* [Extract to read]:
Content starts

Years from now, people may forget that strange time during which only the states of Colorado and Washington offered legalized adult-use marijuana.
What will be remembered is that the legalization movement started with the people. It’s taken years for politicians to feel safe enough to push forward on legalization without a voter referendum. It’s happening in a handful of states, all at once, in 2019.
For the cannabis curious and those who want to try marijuana for wellness and health benefits, the mainstreaming of marijuana offers them more chances than ever.
Mainstreaming Spreads Across the Country
Considering that only Colorado and Washington had legal adult-use marijuana sales in 2014 (voters approved them in 2012), it’s amazing that five years later there are now a total of 10. And that total looks to grow in 2019.
Here’s an overview of what’s happening in states around the country this year.
Gov. Phil Murphy and key leaders in the state legislature have agreed on the details of adult-use marijuana taxation and regulation. The full New Jersey Legislature must still approve the law, which could take many more months of debate.
The Democratic-controlled state House of Representatives has passed a bill out of committee allowing New Mexicans to possess two ounces or less of cannabis and grow up to six plants at home. The Republican-controlled state Senate also has passed a bill out of committee that legalizes adult-use sales, but with restrictions (like you can’t grow plants at home). Compromise is needed, but both sides believe legalization will happen.
Gov. Tom Evers is asking state lawmakers to pass a bill that both decriminalizes marijuana and legalizes medical marijuana. Passage seems likely, especially considering that Wisconsin voters approved legalization in 16 separate non-binding voter referendums in the November 2018 elections.
Hello, East Coast! Following the lead of Massachusetts and Maine, where voters approved legalized adult-use marijuana in 2016, state lawmakers in New Hampshire are expected to consider a legalization bill. Republican Gov. Chris Sununu has vowed to veto the bill, but Democratic leaders in the state legislature believe they have the votes to override a veto.
In Hawaii, the state Senate leader has said that debating the legalization of marijuana is a priority for 2019. A Senate committee already has approved a bill to do so, which the full Senate is expected to take up soon.
Will all these states legalize recreational marijuana in 2019? It’s impossible to say. But the thing about 2019 is that the answer to that question is more likely to be “yes” than ever before.

Content ends

* [Record set]:
Content starts

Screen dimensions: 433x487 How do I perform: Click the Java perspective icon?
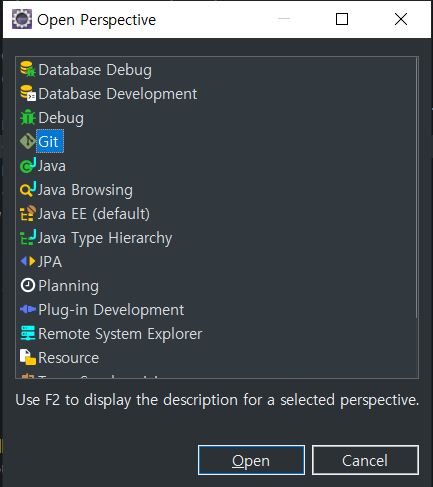28,165

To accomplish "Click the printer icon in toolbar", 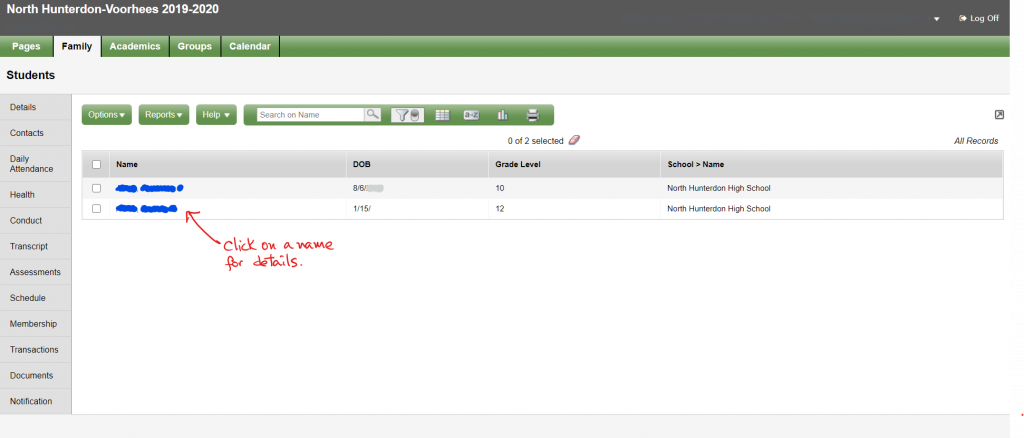I will pos(533,115).
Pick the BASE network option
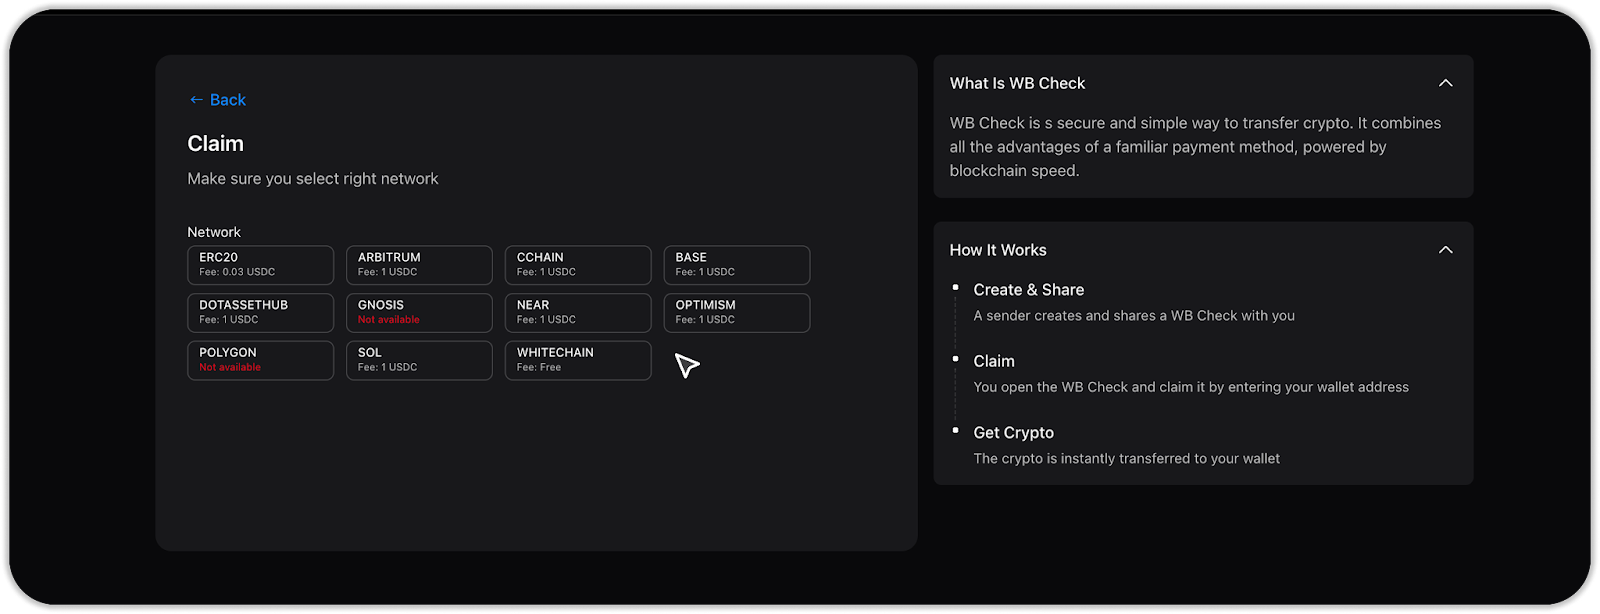 (x=737, y=265)
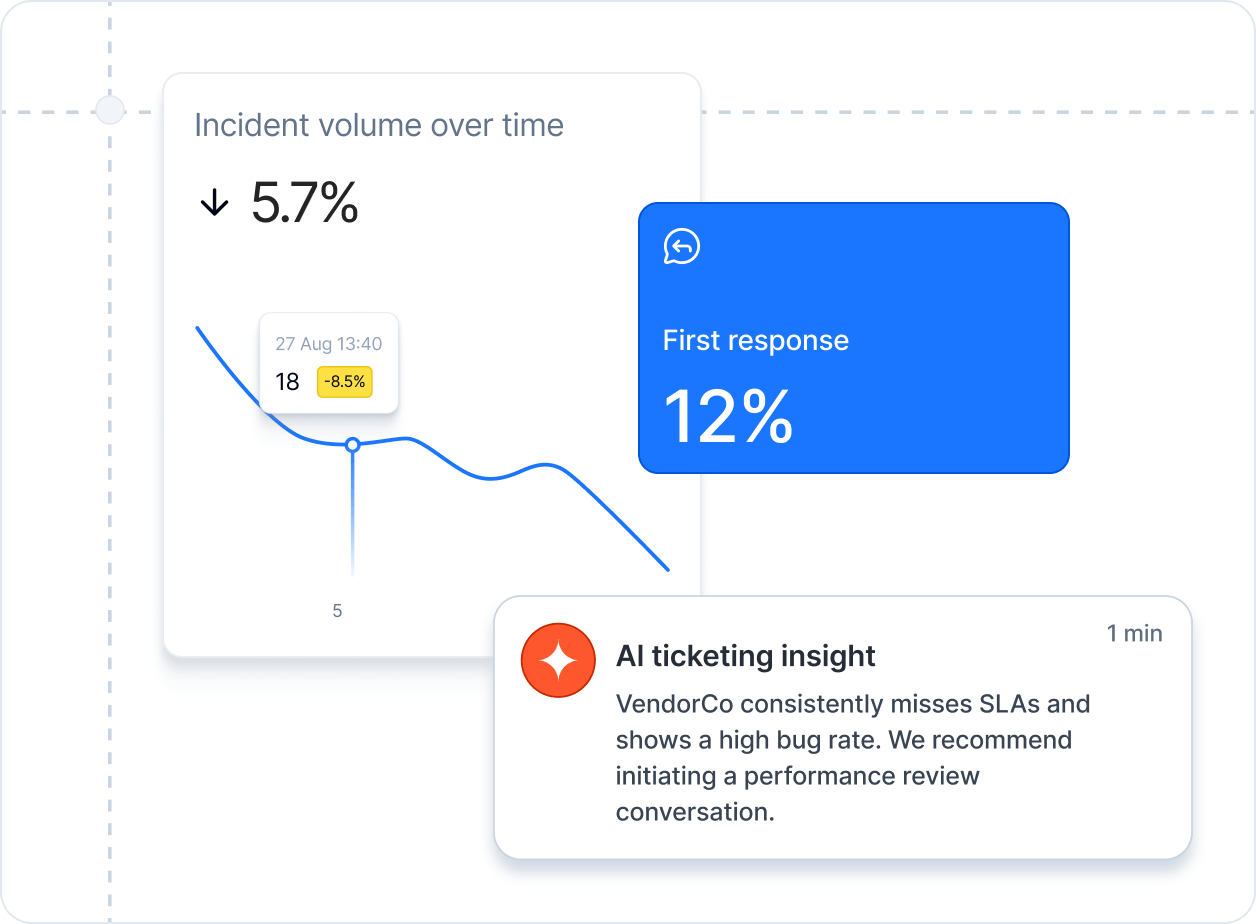Image resolution: width=1256 pixels, height=924 pixels.
Task: Select the circular data point on the chart
Action: (x=352, y=445)
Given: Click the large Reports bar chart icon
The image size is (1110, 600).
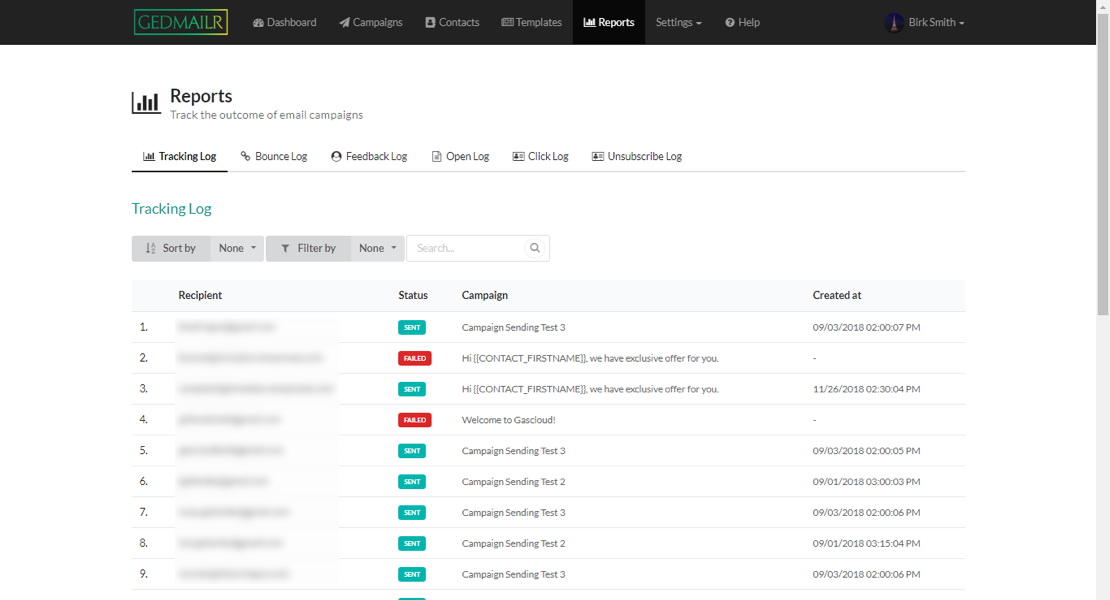Looking at the screenshot, I should (x=146, y=102).
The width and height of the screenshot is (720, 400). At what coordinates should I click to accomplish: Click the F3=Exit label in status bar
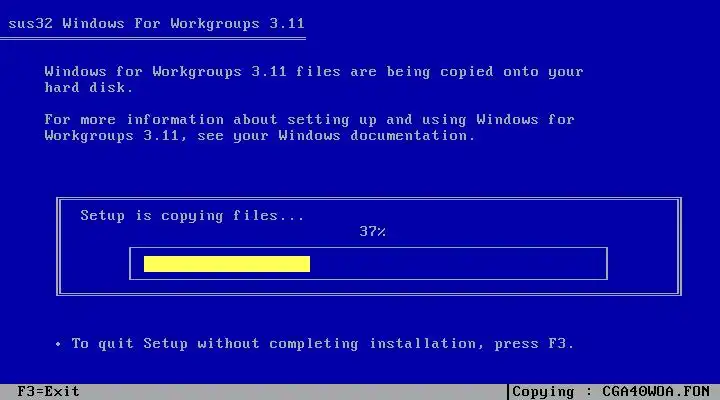pos(48,391)
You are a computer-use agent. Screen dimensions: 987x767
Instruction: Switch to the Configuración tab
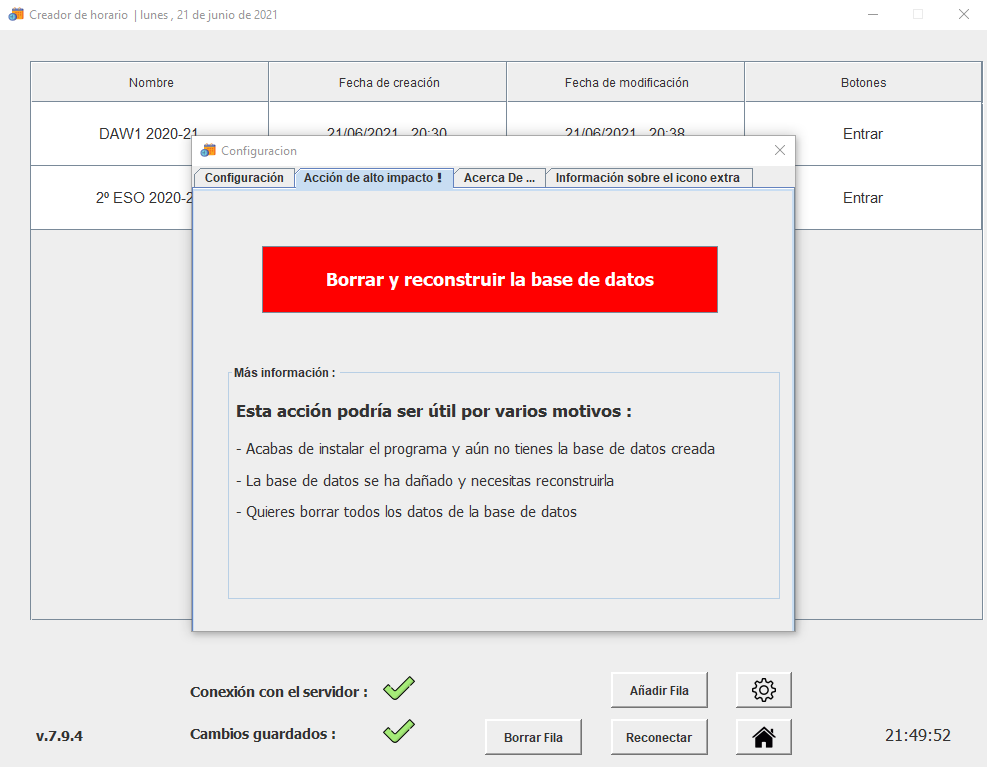pos(244,178)
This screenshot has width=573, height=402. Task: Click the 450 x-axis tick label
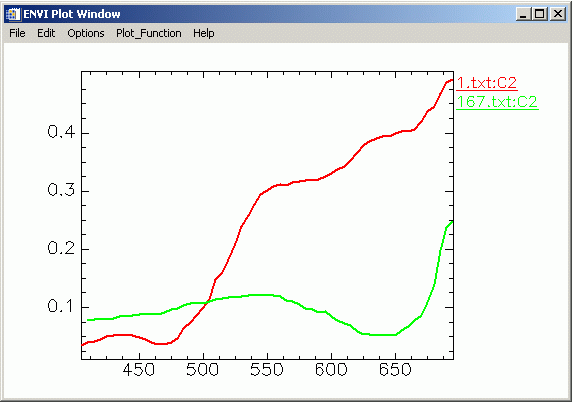click(138, 370)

Content ends

* [Instructions to follow]: Copy word for word the part of the marijuana legalization article above from "For the cannabis" up to and including "grow in 2019.".

* [Answer for this exercise]:
For the cannabis curious and those who want to try marijuana for wellness and health benefits, the mainstreaming of marijuana offers them more chances than ever.
Mainstreaming Spreads Across the Country
Considering that only Colorado and Washington had legal adult-use marijuana sales in 2014 (voters approved them in 2012), it’s amazing that five years later there are now a total of 10. And that total looks to grow in 2019.